Can you write out everything from the line containing "Task: Select the" down to the end of the rows, requests included, with 122 added to each coordinate in the answers and the pictures left out?

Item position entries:
• • • • • • •

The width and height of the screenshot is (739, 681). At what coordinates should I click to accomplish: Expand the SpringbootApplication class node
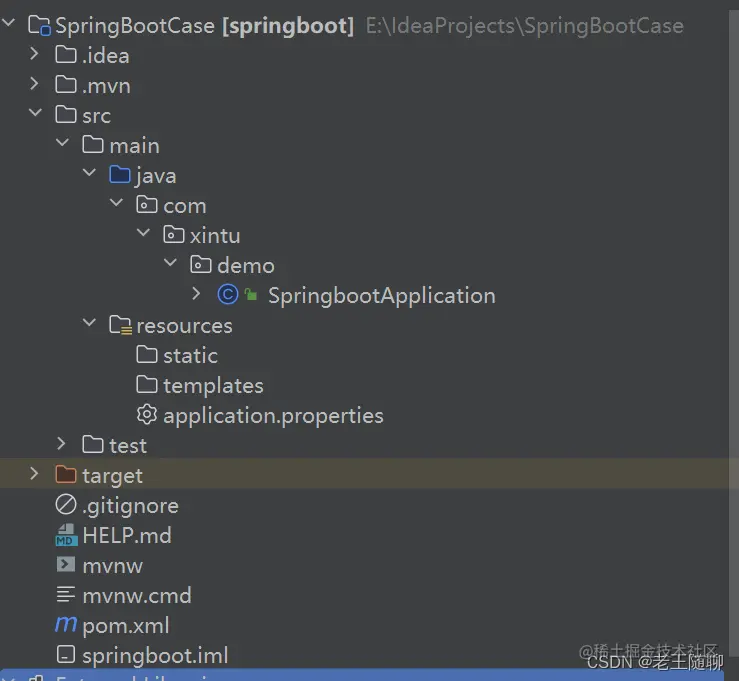tap(197, 295)
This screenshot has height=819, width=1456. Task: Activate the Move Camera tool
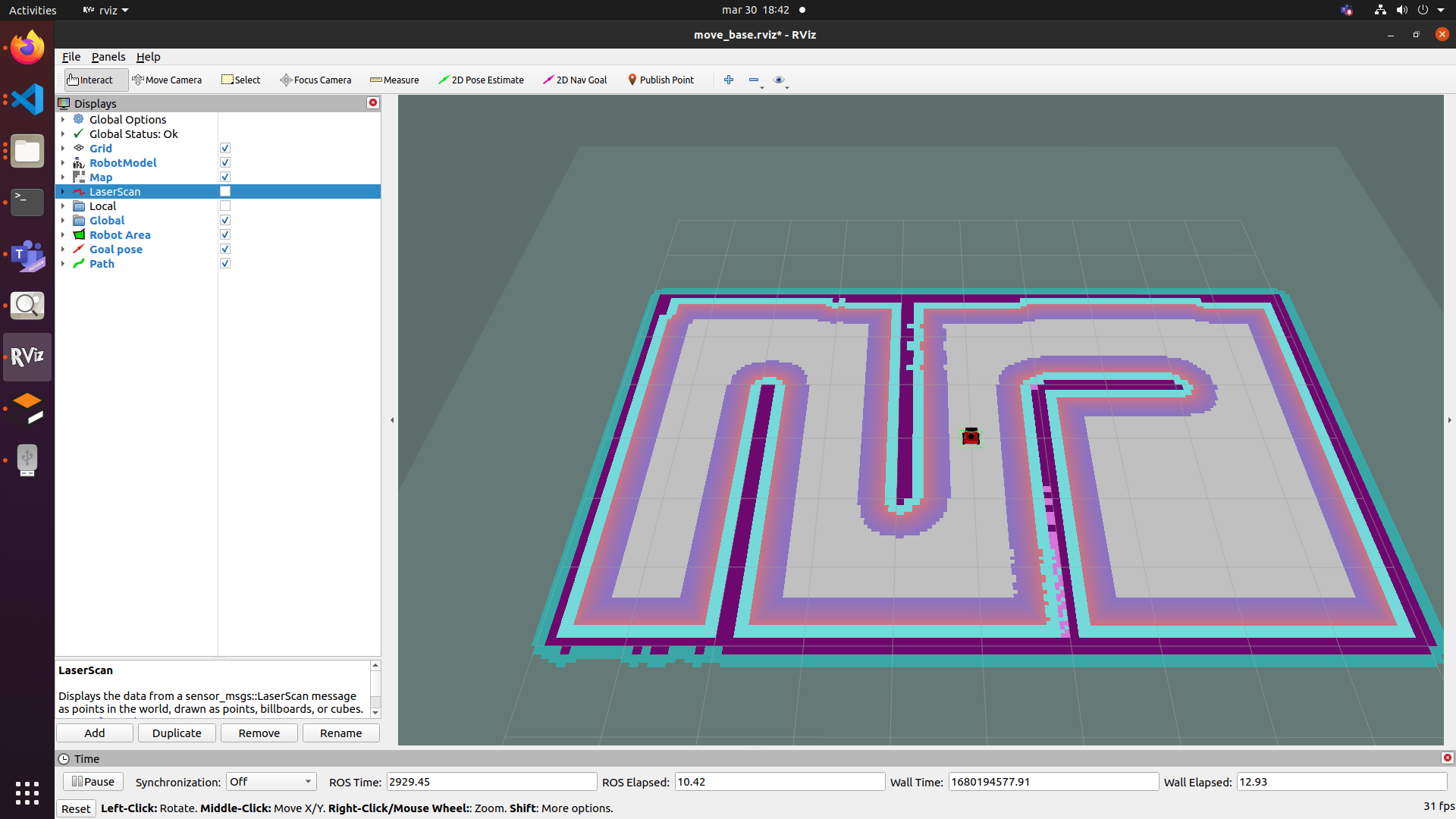click(x=167, y=80)
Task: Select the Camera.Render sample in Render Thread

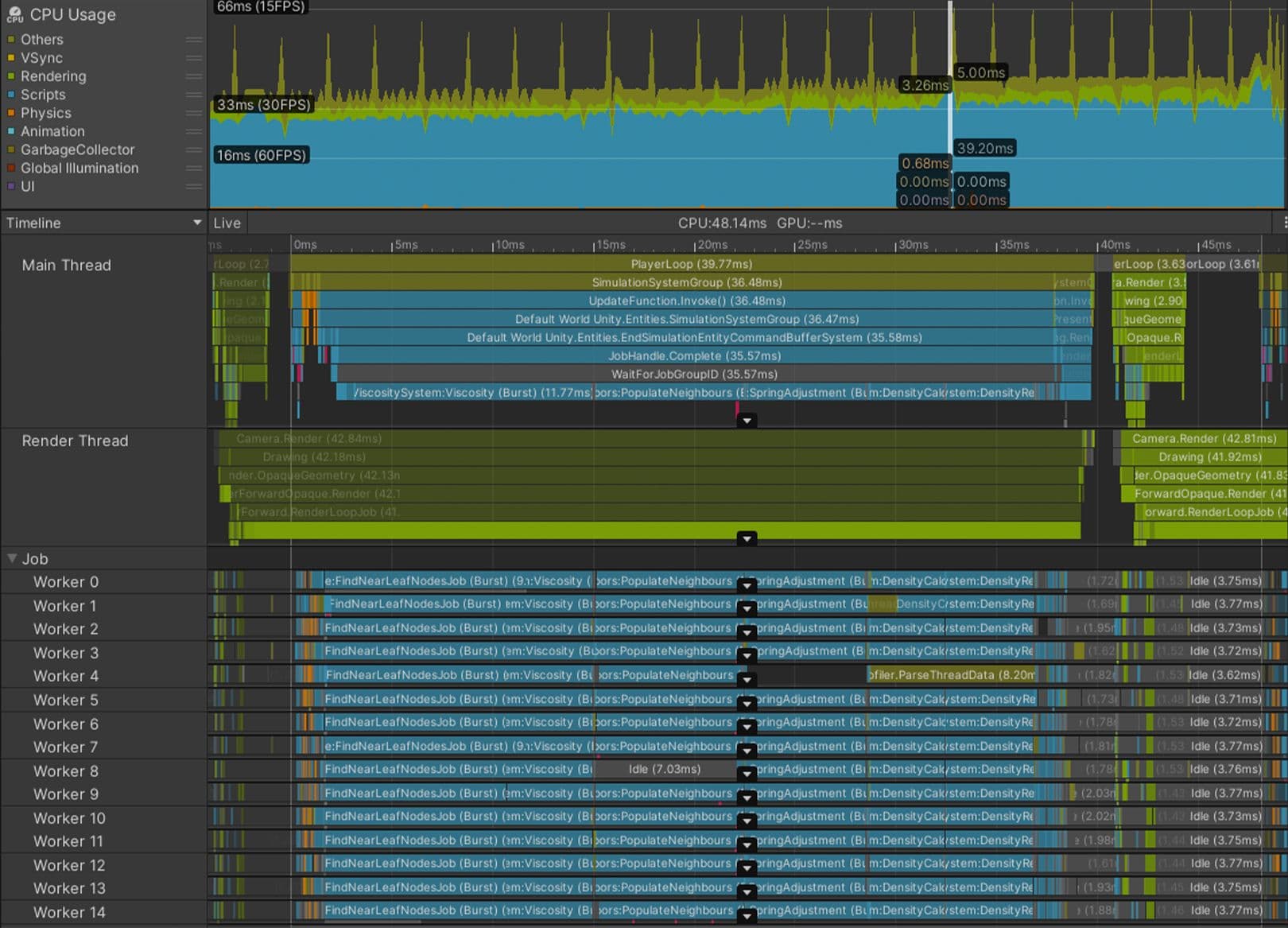Action: click(308, 438)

• • • • • • •

### SOLUTION
Task: Select the Camera.Render sample in Render Thread

Action: click(430, 560)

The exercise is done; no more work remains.